- [About this exercise]: Below is the data. Give it again, complete and exact.

- [Extracted material]:
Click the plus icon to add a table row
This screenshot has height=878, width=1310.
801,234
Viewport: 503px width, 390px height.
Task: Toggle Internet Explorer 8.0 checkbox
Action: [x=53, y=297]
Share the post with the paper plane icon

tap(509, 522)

- [Response area]:
Click the plus icon to add a table row
This screenshot has height=878, width=1310.
801,234
Viewport: 503px width, 390px height.
Task: Toggle Internet Explorer 8.0 checkbox
Action: [x=53, y=297]
Share the post with the paper plane icon

tap(509, 522)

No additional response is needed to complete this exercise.